Un día caminando de la escuela me dijo que inventara una canción, le hacia gracia las cosas que le ponía a las canciones. Siempre le gustó oír a los niños, a mi hijo le hacia preguntas sin fin para oír sus largas y muy originales explicaciones de la vida, que solo un niño de 6 años puede dar.
“Al mismo paso y compás” bis
Mientras me acompañó lo sentí a mi lado dispuesto a tender la mano, pero también daba lugar para que tomara mis propias decisiones, un día que le conté un altercado que tuve con un tipo buscapleitos en la entrada de mi trabajo me dio la razón diciendo: “lo que tu decidas está bien”, queriendo decir que como yo actuara era lo correcto, esperó a que yo tuviera 36 años para decirlo, ¿antes no hacia lo correcto?.
“silbando vienen una bala”
El viejo se venia quejando de pequeños malestares, se sentía un poco cansado, se enfermaba mas seguido de gripes y resfriados, le hacia mal la comida, pero ahí seguía, lo podríamos denominar achaques, pero claro, las dimensiones del problema real no las conocía ni él. ¿No las conocía? , nunca lo vamos a saber
“será para ti o para mí”
Un verdadero amigo nunca esperaría que sufriera el otro.
“le tocó a mi compañero, ya yace a mis pies sangriento”
Pues la bala del infortunio le tocó a él, se llamó “infarto fulminante” en lenguaje común, en el lenguaje médico se llamó por muchos nombres, todos juntos formando un diagnóstico inentendible para alguien como yo, falleció el 19 de marzo, en la tarde, no buscó ayuda, nunca sabremos si fue que no pudo hacerlo o si prefirió una muerte sin testigos. Murió de una bala de la naturaleza, murió con el honor de haber sido un hombre auténtico.
“como un pedazo de mí, como un pedazo de mí”
Cuando falta el amigo queda un espacio reservado al luto, al recuerdo, un lugar que ya no es ocupado por nadie, tal como queda en mi recuerdo nadie dejó una huella así en Él. Sus amigos seguiremos marchando a su lado por la senda de la vida y compartiendo alegrías y pesadumbres de la vida.
“toma ahora tú mi mano”
La parte no lograda, el compañero nunca desfalleció a mi lado, siempre estuvo firme, resuelto a enfrentar las cosas de la vida, las propias y las de los demás.
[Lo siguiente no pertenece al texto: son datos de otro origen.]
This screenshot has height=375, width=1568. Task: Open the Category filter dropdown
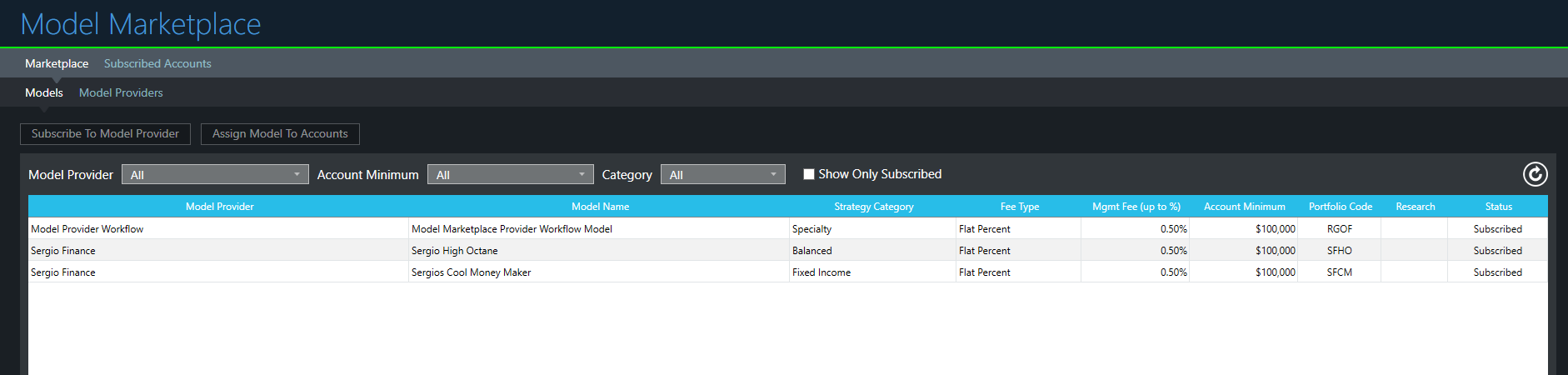[722, 174]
“mientras yo cargo el fusil”
Solo después que dejó este mundo permitió a otros hacer las cosas por él, a veces se le suplicaba que se cuidara, pero el viejo era testarudo, no por viejo, sino por la falta de costumbre.
“no puedo dártela muero”
Dejó este mundo sin hacer un escándalo, lo vivió también así, pasaba desapercibido hasta que se ponía a conversar, ahí no paraba, hablaba hasta por los codos, sacaba un libro de historias de su cabeza y las contaba todas juntas.
“se feliz mi compañero”
Quien pudiera sin ti mi compañero, dejas un espacio vacío.
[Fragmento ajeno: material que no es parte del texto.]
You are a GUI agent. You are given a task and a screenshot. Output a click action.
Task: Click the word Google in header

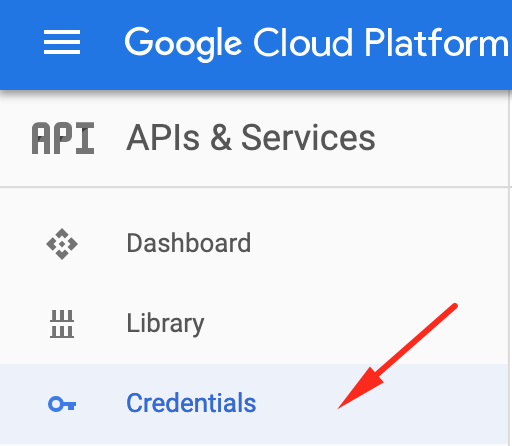click(x=183, y=43)
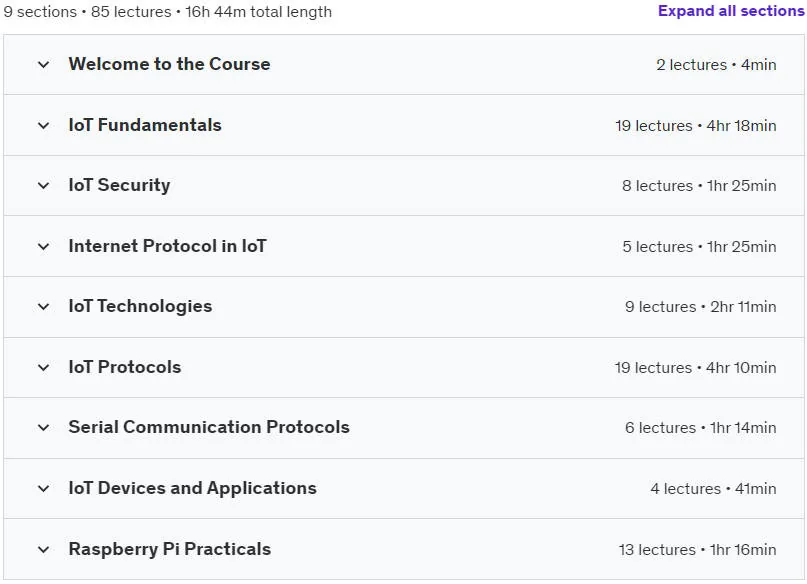807x584 pixels.
Task: Click chevron beside Internet Protocol in IoT
Action: click(44, 247)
“se valiente y varonil” (bis)
Mas bien diría mi padre, se autentico, vive tus propias ideas, haz lo correcto. Pero ya nadie sabe que es lo correcto y al mismo tiempo que es lo auténtico.
Te has ido padre, te adelantaste en mi camino, cargué tu ataúd hasta la tierra y ahora me acompañas mas seguido, marchas conmigo y te voy a invitar también a marchar con mi hijo, le voy a enseñar esta misma canción y la vamos a cantar mientras caminamos interminablemente y admiramos cada detalle de la naturaleza, asombrándonos de la creación y recordándote.

1 Comments:
Esa cancion me la enseño mi abuelo, combatiente de la guerra del Chaco.
Ha estado sonando mucho en mi mente, ahora que el se despidio de mi. Comprendo lo que sientes.